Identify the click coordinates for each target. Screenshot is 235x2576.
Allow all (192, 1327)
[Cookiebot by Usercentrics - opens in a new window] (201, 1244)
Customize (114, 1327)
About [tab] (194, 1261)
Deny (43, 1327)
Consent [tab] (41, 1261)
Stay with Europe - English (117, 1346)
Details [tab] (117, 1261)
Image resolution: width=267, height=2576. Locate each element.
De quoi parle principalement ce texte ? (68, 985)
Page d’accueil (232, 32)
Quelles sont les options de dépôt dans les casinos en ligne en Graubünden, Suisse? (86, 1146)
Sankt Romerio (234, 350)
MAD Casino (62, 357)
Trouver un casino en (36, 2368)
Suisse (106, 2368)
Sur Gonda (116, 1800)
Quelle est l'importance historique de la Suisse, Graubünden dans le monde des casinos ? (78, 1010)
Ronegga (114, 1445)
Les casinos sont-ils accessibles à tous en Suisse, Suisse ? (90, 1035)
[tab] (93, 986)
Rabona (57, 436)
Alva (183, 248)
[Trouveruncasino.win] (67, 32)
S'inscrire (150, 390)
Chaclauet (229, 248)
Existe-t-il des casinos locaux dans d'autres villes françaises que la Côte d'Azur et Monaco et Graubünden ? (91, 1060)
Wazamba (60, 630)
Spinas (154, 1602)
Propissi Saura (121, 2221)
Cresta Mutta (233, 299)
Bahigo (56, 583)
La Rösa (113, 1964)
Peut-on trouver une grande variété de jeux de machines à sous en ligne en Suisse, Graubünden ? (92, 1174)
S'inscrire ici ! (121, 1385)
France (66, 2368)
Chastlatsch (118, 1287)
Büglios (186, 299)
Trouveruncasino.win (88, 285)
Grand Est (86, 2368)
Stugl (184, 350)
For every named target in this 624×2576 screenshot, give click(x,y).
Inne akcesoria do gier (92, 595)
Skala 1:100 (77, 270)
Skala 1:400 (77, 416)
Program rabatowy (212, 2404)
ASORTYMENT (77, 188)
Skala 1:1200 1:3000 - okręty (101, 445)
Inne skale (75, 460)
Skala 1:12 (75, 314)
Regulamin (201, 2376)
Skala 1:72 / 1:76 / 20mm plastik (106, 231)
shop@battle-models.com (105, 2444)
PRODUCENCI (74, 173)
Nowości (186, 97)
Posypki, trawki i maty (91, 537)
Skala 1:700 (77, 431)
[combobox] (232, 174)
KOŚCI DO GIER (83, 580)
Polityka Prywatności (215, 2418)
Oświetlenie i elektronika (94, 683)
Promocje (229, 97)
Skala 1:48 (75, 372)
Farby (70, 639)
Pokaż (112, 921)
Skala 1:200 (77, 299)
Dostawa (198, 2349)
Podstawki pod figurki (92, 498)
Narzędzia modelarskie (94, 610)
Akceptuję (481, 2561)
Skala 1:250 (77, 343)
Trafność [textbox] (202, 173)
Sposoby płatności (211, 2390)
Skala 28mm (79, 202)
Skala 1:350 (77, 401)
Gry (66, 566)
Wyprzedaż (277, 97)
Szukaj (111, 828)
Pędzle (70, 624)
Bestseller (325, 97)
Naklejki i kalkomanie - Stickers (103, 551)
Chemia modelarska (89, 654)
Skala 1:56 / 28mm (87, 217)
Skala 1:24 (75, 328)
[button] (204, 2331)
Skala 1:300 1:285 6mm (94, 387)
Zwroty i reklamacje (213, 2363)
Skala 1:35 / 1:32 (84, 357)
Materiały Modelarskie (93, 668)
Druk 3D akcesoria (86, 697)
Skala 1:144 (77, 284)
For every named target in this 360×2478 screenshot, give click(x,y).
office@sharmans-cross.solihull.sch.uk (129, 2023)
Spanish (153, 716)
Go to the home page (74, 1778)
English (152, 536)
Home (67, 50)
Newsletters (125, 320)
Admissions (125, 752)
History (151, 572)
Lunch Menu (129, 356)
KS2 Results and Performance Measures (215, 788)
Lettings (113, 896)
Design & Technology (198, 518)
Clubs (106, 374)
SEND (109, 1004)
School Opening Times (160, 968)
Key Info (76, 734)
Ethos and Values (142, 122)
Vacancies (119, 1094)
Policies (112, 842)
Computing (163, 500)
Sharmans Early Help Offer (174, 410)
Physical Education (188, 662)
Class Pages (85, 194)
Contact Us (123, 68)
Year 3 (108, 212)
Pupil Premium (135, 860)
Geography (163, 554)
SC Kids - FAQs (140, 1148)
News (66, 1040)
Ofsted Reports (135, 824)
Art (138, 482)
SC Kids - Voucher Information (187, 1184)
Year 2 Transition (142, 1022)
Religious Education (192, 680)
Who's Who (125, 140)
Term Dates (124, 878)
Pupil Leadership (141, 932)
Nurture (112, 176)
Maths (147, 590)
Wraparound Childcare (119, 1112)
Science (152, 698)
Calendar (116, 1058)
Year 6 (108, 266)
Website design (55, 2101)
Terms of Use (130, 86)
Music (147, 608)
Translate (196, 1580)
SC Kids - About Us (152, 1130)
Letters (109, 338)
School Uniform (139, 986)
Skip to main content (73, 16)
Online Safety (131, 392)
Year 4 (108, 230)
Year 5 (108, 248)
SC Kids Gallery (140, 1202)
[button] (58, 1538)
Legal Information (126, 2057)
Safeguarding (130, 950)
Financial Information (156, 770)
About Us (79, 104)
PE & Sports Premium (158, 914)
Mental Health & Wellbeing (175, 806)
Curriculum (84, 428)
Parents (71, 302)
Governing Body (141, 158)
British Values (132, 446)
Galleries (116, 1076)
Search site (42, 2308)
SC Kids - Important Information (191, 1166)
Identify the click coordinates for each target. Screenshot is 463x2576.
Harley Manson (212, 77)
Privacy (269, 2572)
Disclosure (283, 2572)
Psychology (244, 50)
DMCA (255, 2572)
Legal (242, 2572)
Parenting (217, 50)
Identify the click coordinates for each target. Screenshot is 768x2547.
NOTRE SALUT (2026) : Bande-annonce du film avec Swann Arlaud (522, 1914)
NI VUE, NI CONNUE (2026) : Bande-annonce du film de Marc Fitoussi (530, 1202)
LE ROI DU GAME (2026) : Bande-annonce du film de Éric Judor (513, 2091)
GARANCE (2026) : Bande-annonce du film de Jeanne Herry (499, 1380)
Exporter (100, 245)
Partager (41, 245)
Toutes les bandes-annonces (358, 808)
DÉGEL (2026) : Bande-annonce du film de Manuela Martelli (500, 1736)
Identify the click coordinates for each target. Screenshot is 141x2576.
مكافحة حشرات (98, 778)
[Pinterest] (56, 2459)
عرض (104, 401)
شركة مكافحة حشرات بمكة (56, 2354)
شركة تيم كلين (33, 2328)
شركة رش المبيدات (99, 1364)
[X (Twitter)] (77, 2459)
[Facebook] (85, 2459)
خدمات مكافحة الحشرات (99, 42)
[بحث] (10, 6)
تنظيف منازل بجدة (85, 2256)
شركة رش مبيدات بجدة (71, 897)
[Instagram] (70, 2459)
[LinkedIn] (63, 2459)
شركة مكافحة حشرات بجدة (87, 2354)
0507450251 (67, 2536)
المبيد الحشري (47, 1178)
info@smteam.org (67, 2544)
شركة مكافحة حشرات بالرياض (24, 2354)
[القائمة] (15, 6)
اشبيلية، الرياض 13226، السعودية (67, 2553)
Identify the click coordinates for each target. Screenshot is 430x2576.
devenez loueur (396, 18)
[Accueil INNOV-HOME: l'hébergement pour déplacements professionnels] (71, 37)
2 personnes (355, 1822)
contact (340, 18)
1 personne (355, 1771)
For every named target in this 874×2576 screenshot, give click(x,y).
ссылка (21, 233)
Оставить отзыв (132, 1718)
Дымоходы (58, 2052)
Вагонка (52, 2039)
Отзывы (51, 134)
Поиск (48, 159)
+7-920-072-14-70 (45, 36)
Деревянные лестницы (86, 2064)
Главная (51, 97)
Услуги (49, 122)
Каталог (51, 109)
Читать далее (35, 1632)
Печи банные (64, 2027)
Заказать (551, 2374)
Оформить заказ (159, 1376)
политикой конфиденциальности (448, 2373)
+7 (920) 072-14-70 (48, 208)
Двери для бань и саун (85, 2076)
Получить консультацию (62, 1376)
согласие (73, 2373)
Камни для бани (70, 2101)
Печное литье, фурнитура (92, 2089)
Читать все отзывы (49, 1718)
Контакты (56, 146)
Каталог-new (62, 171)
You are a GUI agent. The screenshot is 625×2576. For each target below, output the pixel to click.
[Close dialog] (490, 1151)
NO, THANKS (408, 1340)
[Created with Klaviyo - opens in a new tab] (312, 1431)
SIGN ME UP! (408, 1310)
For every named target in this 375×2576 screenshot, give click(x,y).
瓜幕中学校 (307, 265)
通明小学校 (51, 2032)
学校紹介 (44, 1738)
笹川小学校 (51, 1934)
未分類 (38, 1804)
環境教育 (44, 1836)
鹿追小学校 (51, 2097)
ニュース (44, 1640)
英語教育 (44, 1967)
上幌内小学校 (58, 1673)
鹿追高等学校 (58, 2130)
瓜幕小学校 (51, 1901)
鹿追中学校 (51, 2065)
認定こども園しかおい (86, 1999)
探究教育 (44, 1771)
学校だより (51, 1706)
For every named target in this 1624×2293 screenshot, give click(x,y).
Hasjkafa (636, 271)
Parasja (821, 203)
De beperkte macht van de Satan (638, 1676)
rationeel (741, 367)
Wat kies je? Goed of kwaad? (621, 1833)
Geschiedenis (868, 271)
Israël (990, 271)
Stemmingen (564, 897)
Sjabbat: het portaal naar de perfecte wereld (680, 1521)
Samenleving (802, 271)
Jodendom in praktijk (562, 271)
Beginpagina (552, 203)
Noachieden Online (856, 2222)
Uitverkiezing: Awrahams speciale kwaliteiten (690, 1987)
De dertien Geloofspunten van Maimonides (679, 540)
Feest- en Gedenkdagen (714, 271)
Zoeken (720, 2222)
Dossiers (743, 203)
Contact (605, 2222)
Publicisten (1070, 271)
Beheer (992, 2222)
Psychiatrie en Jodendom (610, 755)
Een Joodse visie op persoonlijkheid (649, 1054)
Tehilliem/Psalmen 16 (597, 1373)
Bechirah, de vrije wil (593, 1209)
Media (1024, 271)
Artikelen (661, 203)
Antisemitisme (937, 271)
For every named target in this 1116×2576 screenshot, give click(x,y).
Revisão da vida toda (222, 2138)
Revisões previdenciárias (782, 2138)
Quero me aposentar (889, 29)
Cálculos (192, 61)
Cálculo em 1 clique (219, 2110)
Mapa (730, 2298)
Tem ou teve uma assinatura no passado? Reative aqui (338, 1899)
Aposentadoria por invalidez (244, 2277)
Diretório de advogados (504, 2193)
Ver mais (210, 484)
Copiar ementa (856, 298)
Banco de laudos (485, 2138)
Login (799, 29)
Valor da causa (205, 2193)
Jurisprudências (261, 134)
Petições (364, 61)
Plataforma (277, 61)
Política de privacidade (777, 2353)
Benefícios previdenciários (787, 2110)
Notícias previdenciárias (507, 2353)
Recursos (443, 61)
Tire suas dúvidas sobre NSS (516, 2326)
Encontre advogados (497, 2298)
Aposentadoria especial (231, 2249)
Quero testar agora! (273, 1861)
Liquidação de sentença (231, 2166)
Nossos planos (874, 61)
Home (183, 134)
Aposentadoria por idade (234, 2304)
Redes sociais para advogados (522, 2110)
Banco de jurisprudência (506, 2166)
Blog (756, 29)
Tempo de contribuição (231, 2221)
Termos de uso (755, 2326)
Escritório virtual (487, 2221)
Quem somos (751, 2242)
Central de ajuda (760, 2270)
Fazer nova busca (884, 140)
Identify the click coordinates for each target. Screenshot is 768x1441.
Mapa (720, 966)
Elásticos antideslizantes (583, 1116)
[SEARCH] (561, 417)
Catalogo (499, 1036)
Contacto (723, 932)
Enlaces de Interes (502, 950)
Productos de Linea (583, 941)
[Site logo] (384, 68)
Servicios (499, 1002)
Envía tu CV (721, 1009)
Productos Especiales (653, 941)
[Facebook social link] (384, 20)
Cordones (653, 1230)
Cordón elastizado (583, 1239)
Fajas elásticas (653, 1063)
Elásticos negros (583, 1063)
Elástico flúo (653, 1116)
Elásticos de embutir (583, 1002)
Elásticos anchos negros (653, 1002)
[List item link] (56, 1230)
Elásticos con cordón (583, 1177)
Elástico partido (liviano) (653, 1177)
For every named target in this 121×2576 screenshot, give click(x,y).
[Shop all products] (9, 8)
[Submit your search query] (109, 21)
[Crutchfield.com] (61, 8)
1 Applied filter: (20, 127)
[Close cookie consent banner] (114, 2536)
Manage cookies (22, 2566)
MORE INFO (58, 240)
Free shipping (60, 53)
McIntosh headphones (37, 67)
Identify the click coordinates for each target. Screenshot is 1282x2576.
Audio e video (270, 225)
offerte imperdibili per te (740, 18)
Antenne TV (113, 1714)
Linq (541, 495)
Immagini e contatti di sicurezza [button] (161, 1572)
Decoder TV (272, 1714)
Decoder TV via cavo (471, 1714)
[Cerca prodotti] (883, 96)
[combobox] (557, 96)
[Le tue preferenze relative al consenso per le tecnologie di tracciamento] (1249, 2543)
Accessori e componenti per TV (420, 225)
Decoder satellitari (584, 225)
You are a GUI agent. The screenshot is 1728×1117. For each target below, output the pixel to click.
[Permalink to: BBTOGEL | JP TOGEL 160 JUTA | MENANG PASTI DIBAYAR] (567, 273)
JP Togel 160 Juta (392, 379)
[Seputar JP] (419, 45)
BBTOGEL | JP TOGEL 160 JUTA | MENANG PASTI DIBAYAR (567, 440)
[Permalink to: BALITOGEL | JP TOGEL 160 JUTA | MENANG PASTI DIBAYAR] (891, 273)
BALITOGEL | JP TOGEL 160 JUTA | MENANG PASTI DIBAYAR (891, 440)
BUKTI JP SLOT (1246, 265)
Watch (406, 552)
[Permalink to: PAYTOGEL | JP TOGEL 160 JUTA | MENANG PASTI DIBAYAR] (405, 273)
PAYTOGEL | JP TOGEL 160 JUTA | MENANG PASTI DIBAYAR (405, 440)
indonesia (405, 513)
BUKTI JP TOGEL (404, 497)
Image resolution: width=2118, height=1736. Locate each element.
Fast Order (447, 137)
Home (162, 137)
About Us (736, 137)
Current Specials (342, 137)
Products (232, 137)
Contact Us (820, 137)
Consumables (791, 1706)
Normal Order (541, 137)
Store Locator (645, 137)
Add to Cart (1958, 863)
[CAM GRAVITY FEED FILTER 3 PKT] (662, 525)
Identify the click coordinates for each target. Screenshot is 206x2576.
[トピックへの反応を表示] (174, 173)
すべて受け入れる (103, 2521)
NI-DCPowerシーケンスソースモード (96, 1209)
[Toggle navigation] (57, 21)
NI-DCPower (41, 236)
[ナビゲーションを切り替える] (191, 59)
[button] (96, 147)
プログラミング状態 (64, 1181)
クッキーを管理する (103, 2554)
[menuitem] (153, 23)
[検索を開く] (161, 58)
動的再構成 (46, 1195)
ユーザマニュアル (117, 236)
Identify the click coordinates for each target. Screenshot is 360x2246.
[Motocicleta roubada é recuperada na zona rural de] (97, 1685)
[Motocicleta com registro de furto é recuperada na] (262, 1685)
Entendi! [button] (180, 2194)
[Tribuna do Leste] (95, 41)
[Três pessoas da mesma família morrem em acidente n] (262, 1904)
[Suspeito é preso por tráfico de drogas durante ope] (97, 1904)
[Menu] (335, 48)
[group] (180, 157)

## Exercise details:
With the line holding "探究教育 (44, 1771)" as the first and the line holding "Quem somos (751, 2242)" as the last, please transcribe exactly the lines of the material above in that range and nothing else.

## Expected answer:
探究教育 (44, 1771)
学校だより (51, 1706)
For every named target in this 1624×2293 screenshot, give click(x,y).
Hasjkafa (636, 271)
Parasja (821, 203)
De beperkte macht van de Satan (638, 1676)
rationeel (741, 367)
Wat kies je? Goed of kwaad? (621, 1833)
Geschiedenis (868, 271)
Israël (990, 271)
Stemmingen (564, 897)
Sjabbat: het portaal naar de perfecte wereld (680, 1521)
Samenleving (802, 271)
Jodendom in praktijk (562, 271)
Beginpagina (552, 203)
Noachieden Online (856, 2222)
Uitverkiezing: Awrahams speciale kwaliteiten (690, 1987)
De dertien Geloofspunten van Maimonides (679, 540)
Feest- en Gedenkdagen (714, 271)
Zoeken (720, 2222)
Dossiers (743, 203)
Contact (605, 2222)
Publicisten (1070, 271)
Beheer (992, 2222)
Psychiatrie en Jodendom (610, 755)
Een Joodse visie op persoonlijkheid (649, 1054)
Tehilliem/Psalmen 16 (597, 1373)
Bechirah, de vrije wil (593, 1209)
Media (1024, 271)
Artikelen (661, 203)
Antisemitisme (937, 271)
For every named target in this 1116×2576 screenshot, give click(x,y).
Revisão da vida toda (222, 2138)
Revisões previdenciárias (782, 2138)
Quero me aposentar (889, 29)
Cálculos (192, 61)
Cálculo em 1 clique (219, 2110)
Mapa (730, 2298)
Tem ou teve uma assinatura no passado? Reative aqui (338, 1899)
Aposentadoria por invalidez (244, 2277)
Diretório de advogados (504, 2193)
Ver mais (210, 484)
Copiar ementa (856, 298)
Banco de laudos (485, 2138)
Login (799, 29)
Valor da causa (205, 2193)
Jurisprudências (261, 134)
Petições (364, 61)
Plataforma (277, 61)
Política de privacidade (777, 2353)
Benefícios previdenciários (787, 2110)
Notícias previdenciárias (507, 2353)
Recursos (443, 61)
Tire suas dúvidas sobre NSS (516, 2326)
Encontre advogados (497, 2298)
Aposentadoria especial (231, 2249)
Quero testar agora! (273, 1861)
Liquidação de sentença (231, 2166)
Nossos planos (874, 61)
Home (183, 134)
Aposentadoria por idade (234, 2304)
Redes sociais para advogados (522, 2110)
Banco de jurisprudência (506, 2166)
Blog (756, 29)
Tempo de contribuição (231, 2221)
Termos de uso (755, 2326)
Escritório virtual (487, 2221)
Quem somos (751, 2242)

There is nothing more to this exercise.